→ WHAT NEEDS TO BE DONE: In the entries below, find the line with "연락처 (1229, 93)" and the line with "СМИ об ИСП РАН (153, 323)"; give again those lines and every line between them, exactly.

Pixel coordinate grounding data
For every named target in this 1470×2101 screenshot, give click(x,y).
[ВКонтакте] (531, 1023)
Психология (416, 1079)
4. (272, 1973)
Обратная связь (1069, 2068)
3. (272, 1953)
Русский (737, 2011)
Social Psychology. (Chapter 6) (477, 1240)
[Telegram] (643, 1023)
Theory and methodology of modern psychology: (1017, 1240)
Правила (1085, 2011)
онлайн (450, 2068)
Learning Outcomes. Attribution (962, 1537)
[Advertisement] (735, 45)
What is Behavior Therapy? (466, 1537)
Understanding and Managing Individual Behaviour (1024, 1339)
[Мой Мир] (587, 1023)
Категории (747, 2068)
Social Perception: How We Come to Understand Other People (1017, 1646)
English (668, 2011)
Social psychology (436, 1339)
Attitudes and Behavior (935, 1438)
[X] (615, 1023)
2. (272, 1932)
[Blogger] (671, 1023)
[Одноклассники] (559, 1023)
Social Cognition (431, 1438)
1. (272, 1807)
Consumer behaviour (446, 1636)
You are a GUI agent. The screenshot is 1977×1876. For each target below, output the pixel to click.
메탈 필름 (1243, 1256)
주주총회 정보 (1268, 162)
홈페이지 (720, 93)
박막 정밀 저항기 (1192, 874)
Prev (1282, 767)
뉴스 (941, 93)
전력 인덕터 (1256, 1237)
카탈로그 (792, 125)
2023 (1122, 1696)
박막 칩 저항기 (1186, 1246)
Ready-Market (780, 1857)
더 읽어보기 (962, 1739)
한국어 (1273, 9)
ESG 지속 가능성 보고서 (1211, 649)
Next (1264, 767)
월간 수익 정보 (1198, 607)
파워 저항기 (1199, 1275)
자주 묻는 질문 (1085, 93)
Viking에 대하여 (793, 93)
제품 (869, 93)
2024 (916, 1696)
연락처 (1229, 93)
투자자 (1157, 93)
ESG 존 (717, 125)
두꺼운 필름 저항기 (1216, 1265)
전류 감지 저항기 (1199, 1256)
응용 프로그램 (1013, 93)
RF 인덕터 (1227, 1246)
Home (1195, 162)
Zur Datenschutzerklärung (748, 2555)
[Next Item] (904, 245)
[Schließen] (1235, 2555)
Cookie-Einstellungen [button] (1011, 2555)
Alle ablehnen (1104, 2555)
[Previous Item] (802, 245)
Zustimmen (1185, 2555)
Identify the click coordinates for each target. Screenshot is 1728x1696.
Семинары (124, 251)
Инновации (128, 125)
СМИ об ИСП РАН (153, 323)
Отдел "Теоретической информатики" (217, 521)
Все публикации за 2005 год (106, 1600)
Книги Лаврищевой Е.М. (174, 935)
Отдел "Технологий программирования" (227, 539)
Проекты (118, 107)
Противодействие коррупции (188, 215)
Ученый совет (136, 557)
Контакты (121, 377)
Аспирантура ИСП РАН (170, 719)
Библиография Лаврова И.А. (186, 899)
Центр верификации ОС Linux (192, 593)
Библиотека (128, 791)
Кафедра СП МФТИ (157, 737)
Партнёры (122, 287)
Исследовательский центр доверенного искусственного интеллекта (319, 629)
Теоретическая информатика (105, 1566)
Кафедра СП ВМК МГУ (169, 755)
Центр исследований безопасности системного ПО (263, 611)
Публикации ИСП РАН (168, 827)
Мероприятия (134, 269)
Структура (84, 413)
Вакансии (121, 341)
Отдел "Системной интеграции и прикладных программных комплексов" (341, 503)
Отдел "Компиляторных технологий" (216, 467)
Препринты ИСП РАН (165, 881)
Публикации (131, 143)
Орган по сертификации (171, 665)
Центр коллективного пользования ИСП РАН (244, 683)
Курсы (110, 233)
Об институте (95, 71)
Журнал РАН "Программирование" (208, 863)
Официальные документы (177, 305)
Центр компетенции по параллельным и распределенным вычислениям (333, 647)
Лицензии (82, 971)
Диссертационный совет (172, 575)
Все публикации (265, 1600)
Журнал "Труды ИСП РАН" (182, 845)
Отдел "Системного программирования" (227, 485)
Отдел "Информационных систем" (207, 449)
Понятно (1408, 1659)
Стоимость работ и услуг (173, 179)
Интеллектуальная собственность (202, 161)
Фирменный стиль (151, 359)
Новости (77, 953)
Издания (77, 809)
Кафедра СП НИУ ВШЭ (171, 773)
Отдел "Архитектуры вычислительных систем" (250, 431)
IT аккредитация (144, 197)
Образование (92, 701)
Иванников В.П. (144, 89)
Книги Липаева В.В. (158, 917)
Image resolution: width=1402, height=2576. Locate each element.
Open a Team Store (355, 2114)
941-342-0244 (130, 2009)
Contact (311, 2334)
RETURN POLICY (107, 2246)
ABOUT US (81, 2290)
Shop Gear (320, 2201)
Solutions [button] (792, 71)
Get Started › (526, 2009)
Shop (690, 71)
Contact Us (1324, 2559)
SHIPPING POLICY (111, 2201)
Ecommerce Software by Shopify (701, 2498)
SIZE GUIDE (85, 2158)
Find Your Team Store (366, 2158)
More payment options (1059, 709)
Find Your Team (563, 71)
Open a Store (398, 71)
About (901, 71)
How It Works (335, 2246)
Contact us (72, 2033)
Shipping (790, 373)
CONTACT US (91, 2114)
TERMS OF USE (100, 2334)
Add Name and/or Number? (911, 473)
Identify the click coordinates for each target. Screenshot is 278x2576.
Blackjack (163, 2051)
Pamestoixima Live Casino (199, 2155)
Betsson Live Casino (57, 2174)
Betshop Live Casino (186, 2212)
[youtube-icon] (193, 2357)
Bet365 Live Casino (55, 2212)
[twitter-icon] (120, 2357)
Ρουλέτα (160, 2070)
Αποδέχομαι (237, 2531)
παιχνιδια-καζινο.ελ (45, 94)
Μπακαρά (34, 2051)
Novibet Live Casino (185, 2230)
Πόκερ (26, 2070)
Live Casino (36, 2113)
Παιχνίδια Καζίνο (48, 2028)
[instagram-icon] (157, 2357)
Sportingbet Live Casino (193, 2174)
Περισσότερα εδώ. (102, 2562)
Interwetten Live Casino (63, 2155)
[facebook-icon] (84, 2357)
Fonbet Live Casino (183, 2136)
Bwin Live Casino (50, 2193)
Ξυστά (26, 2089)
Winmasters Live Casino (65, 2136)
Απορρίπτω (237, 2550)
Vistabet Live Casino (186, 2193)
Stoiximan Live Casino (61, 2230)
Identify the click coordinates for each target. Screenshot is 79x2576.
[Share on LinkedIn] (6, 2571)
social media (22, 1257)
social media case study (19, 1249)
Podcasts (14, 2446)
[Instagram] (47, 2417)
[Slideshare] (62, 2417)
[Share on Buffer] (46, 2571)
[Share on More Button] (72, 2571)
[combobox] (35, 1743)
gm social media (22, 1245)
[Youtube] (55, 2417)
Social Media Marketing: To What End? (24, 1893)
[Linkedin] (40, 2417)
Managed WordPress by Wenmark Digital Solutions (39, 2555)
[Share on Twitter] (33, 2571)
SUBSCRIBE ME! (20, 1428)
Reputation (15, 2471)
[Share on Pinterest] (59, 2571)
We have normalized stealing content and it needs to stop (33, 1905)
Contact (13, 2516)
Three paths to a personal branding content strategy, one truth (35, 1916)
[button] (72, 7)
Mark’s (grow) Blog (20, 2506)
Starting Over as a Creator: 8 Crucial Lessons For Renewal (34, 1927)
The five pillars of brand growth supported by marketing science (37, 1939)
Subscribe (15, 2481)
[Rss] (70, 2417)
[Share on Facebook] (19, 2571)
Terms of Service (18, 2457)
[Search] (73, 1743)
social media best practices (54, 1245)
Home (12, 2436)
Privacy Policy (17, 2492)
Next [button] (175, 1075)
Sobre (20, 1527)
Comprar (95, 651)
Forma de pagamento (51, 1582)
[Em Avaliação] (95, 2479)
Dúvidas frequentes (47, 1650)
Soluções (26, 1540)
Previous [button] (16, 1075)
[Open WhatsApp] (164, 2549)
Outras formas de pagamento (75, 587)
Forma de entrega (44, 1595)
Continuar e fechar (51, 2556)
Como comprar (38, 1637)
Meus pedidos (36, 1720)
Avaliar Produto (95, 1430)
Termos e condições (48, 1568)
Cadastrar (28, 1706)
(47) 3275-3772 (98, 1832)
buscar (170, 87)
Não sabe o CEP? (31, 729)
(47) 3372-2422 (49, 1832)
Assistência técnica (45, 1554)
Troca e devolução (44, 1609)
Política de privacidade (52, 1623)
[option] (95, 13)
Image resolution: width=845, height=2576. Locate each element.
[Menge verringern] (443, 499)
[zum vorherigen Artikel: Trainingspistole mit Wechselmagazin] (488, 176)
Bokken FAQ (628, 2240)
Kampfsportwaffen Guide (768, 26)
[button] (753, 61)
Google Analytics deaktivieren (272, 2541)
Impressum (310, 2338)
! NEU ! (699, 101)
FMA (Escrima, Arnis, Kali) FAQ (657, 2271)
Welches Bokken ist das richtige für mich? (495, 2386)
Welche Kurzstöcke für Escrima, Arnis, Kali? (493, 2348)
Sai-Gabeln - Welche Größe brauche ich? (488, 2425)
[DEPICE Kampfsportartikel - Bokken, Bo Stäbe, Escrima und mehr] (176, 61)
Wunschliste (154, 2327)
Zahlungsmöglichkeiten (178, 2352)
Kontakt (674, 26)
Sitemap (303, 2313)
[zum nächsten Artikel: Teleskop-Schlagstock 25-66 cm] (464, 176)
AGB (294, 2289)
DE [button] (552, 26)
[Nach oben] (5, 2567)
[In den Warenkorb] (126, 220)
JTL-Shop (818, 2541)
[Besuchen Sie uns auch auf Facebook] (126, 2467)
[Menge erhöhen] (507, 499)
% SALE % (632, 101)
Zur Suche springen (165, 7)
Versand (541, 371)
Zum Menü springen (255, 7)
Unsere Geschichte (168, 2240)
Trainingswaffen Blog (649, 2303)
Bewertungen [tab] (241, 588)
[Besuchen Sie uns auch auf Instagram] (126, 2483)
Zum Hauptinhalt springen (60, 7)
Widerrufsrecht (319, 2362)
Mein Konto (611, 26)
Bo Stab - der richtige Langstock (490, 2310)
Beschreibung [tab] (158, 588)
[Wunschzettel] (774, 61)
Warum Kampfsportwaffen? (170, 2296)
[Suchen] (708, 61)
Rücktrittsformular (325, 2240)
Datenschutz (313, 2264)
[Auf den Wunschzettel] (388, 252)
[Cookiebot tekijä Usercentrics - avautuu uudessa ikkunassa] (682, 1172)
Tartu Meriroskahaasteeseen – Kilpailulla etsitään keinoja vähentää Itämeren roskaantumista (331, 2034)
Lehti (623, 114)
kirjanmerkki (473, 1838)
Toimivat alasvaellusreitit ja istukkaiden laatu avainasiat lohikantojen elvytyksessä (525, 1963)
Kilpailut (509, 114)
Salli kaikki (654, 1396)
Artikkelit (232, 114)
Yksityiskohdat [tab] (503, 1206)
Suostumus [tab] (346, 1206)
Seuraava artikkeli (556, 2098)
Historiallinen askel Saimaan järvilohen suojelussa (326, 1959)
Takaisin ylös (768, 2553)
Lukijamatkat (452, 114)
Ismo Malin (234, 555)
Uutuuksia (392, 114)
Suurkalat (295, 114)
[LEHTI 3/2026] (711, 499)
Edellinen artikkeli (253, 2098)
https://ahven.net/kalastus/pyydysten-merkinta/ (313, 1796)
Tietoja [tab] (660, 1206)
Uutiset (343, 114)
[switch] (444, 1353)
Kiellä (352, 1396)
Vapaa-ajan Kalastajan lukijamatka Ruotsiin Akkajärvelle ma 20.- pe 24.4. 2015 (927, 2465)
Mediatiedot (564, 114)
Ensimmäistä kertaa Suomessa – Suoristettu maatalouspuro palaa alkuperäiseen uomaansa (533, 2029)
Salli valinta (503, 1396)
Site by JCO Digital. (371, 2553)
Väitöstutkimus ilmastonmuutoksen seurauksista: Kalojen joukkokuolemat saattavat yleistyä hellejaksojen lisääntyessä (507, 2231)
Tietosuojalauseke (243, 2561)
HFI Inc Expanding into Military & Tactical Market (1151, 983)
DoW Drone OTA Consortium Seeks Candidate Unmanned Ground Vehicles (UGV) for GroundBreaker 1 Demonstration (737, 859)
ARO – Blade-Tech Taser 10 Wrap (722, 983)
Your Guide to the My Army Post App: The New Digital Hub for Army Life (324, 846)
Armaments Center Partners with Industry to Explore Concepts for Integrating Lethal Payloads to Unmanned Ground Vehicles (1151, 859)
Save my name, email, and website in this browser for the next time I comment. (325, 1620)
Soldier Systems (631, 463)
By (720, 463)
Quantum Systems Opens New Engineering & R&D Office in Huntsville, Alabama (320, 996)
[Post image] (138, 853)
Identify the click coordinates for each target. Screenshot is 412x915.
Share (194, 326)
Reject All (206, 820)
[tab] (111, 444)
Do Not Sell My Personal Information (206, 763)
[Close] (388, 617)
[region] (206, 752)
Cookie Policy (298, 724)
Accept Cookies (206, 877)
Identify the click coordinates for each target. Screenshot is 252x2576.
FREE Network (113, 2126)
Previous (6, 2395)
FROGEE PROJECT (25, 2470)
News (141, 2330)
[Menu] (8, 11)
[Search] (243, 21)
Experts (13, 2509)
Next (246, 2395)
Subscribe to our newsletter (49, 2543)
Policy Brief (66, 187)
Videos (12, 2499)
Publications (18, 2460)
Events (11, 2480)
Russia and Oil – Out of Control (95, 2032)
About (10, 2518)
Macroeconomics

→ EXERCISE RESULT:
연락처 (1229, 93)
투자자 (1157, 93)
ESG 존 (717, 125)
두꺼운 필름 저항기 (1216, 1265)
전류 감지 저항기 (1199, 1256)
응용 프로그램 (1013, 93)
RF 인덕터 (1227, 1246)
Home (1195, 162)
Zur Datenschutzerklärung (748, 2555)
[Next Item] (904, 245)
[Schließen] (1235, 2555)
Cookie-Einstellungen [button] (1011, 2555)
Alle ablehnen (1104, 2555)
[Previous Item] (802, 245)
Zustimmen (1185, 2555)
Identify the click coordinates for each target. Screenshot is 1728x1696.
Семинары (124, 251)
Инновации (128, 125)
СМИ об ИСП РАН (153, 323)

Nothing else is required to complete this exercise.